*DOCUMENT EXCERPT*.
Announcing the Earthmover Data Marketplace: Subscribe to ARCO datasets from ECMWF, NOAA, and more. Explore the marketplace .

Radar DataTree: Transforming thousands of scans into a single cohesive model

Radar DataTree: Transforming thousands of scans into a single cohesive model

From structure to scale, radar needs a model that organizes complete collections as time-aware, cloud-native datasets.

In our second post, we looked at how new standards and open-source tools are transforming weather radar from raw binary blobs into structured, metadata-rich datasets. FM-301—an official data model adopted by the World Meteorological Organization (WMO)—describes how radar scans should be stored and annotated for long-term use. And Xradar, a Python library developed by the open radar science community, brings that standard to life—loading Level II files into analysis-ready xarray objects that preserve sweep geometry, variable metadata, and geolocation.

That’s a huge leap forward. But for many use cases, it still isn’t enough.

Even when each radar scan is structured correctly, the broader workflow remains fragmented. Each file captures a single Volume Coverage Pattern (VCP)—a 3D snapshot in time—but scientific analysis rarely stops there. Researchers, modelers, and operational teams often need to analyze hundreds or thousands of consecutive VCPs: tracking storms over time, extracting vertical profiles, training machine learning models, or constructing climatologies. And yet, every one of those scans still lives in its own file, requiring separate decoding, alignment, and I/O.

Radar is inherently temporal, yet data infrastructure still treats time as an afterthought.

*TASKS FOR THIS EXERCISE*.
**a)** Rewrite the part of the radar DataTree article starting with "That’s a huge" and going on through "alignment, and I/O.", putting "disjointed" in place of "fragmented".
**b)** According to the radar DataTree article, which organization adopted FM-301 as an official data model?
**c)** Using the radar DataTree article, explain why structuring each radar scan correctly is still not enough for many use cases.

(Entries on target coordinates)
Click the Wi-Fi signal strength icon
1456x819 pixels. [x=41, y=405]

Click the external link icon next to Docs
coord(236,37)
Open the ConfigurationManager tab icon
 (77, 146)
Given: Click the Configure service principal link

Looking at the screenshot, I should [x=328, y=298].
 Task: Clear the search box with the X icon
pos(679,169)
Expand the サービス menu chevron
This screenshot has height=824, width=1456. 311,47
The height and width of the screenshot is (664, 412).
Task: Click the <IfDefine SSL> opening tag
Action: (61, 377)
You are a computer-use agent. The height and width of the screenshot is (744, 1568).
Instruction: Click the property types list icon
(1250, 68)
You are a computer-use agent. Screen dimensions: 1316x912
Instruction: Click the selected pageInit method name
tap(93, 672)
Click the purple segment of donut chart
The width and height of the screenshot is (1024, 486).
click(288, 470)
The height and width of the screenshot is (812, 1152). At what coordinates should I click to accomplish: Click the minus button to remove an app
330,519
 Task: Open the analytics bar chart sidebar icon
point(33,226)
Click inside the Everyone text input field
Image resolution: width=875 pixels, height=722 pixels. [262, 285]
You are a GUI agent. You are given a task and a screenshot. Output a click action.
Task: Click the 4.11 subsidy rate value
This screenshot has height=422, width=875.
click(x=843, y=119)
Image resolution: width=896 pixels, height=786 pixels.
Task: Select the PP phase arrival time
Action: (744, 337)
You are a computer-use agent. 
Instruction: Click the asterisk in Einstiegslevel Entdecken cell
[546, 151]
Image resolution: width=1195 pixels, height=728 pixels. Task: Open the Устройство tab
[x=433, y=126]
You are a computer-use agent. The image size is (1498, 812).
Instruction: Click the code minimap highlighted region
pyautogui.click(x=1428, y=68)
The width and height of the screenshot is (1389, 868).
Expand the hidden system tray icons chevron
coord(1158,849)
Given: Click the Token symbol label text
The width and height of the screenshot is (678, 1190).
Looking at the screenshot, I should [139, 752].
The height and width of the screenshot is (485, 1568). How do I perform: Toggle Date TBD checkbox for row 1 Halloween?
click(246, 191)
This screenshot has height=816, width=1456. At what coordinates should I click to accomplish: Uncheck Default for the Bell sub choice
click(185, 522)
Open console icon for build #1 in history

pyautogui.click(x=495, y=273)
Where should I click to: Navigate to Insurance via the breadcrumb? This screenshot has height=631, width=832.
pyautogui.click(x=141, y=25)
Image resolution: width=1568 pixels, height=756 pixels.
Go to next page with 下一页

*TASK RESULTS*.
**a)**
That’s a huge leap forward. But for many use cases, it still isn’t enough.

Even when each radar scan is structured correctly, the broader workflow remains disjointed. Each file captures a single Volume Coverage Pattern (VCP)—a 3D snapshot in time—but scientific analysis rarely stops there. Researchers, modelers, and operational teams often need to analyze hundreds or thousands of consecutive VCPs: tracking storms over time, extracting vertical profiles, training machine learning models, or constructing climatologies. And yet, every one of those scans still lives in its own file, requiring separate decoding, alignment, and I/O.

**b)** The World Meteorological Organization (WMO).

**c)** Analysis such as tracking storms, extracting vertical profiles, training machine learning models, or building climatologies often needs hundreds or thousands of consecutive VCPs. Yet each scan still lives in its own file, so every one requires separate decoding, alignment, and I/O, leaving the workflow fragmented.